A java multi-threaded web crawler which downloads all the emails from a particular year from the URl http://mail-archives.apache.org/mod_mbox/maven-users/.
The main method is present in RunWebCrawler, which initially reads the 12 URL's for each month and stores it in a Set. Then a thread poll is created which starts processing these URL's with the help of MonthDataController.
The MonthDataController process a months mails by spawning a consumer thread and 3 producers thread, so that the downloading of the Mail object is done parallely, which inturn increases the performance of the crawler.
It is designed to run concurrently and uses the concepts of Producer Consumers. Where a Producer called "Crawler" parses the web pages and inserts the relevant URL's to a blocking queue. And multiple consumers called the CreateMailList will take from this queue and create a List of Mail objects, which are later written to a file.

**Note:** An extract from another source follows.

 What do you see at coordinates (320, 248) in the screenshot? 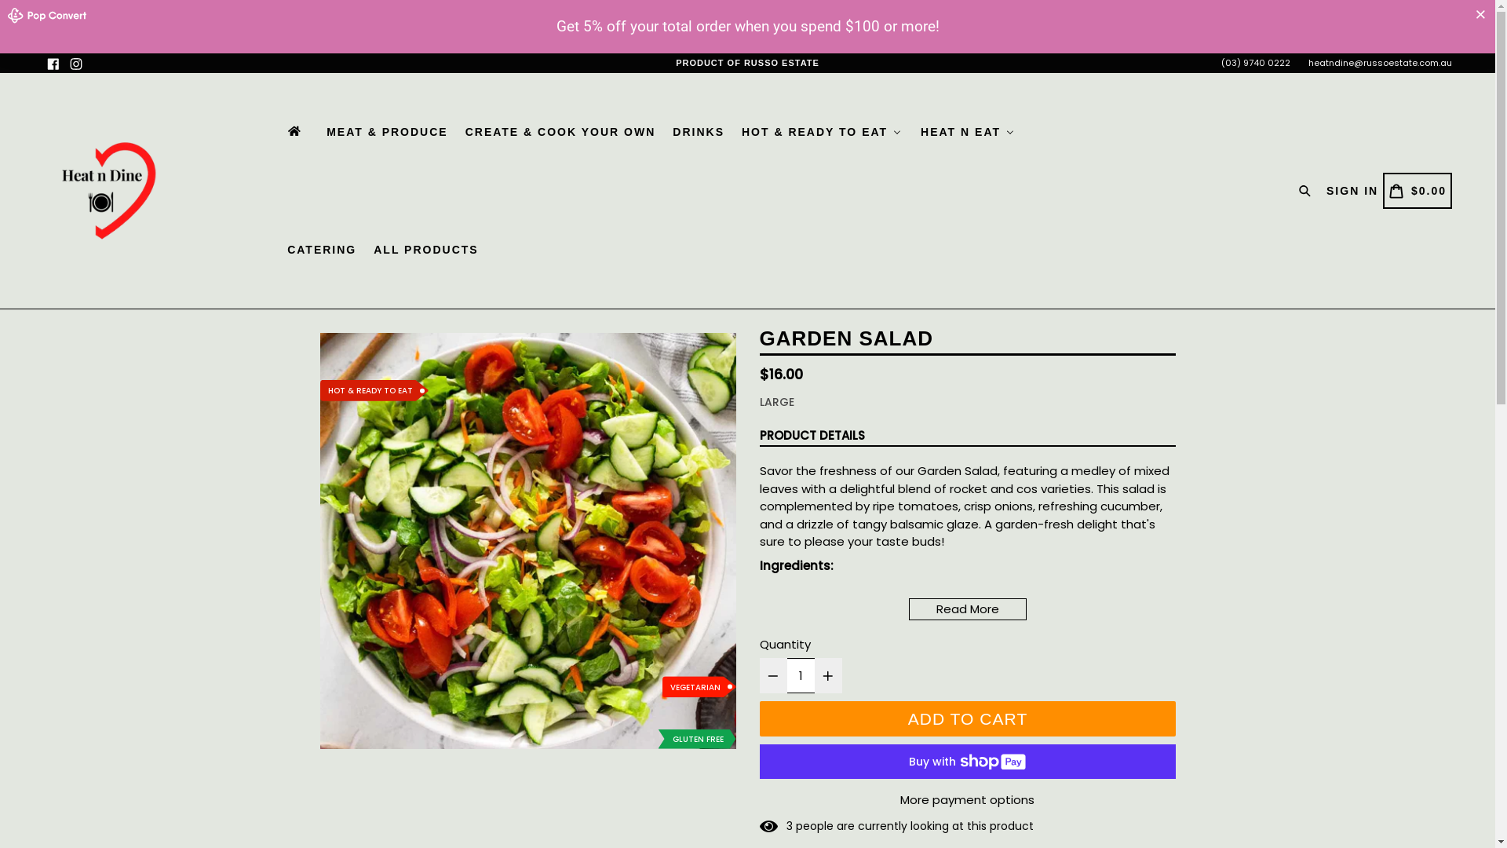
I see `'CATERING'` at bounding box center [320, 248].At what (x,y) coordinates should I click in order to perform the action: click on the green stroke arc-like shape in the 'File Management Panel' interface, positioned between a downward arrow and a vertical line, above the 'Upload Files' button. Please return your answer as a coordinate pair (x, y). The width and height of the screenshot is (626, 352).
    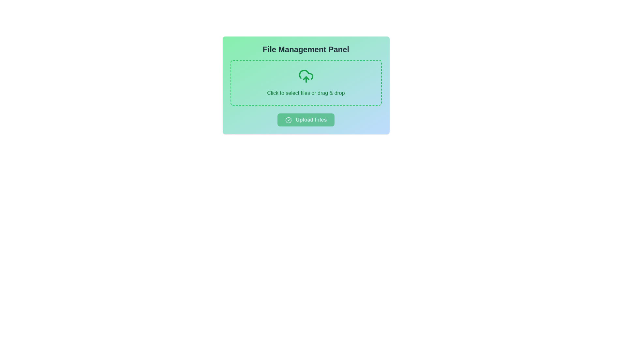
    Looking at the image, I should click on (305, 74).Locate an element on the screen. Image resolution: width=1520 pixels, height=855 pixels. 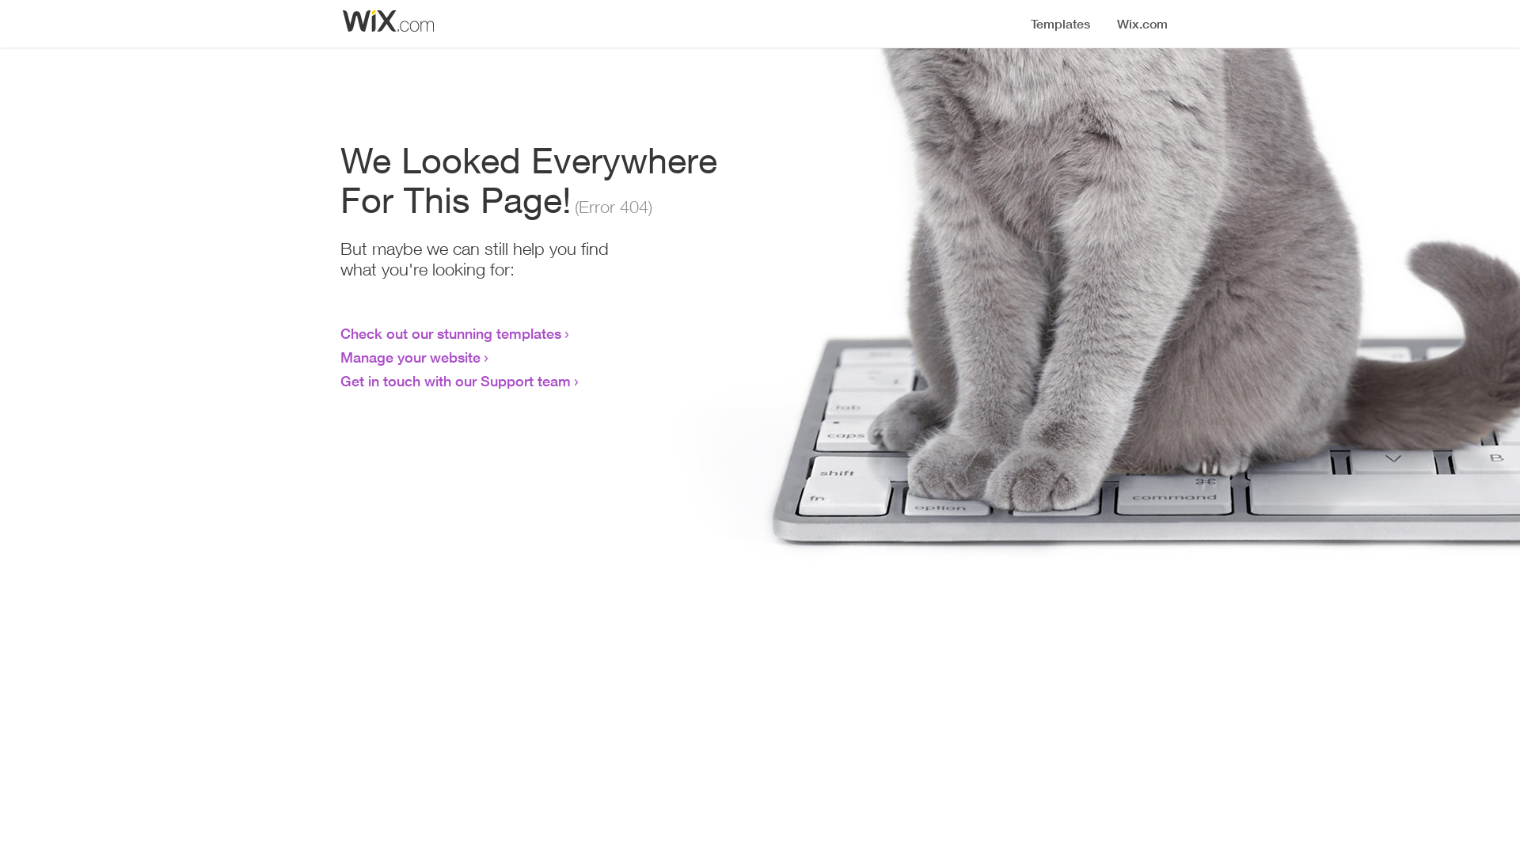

The Crawler and the CreateMailList communicate with each other using a poison pill, this helps to close the consumer when the producer has stopped producing.
A file is created as soon as the CreateMailList Thread starts returning the List of Mails. The Mails objects are kept on writing to the file untill all the CreateMailList Threads for a MonthDataController have returned.
Once all the Cunsumers threads have returned, the executer is shutdown.
Limitations:
-
If an exception is thrown while connecting to a URL or parsing some data, it is simply ignored and the incomplete data is saved in the file.
-
If a months has multiple pages for the mails, the crawler picks data from the first page only and ignore the others.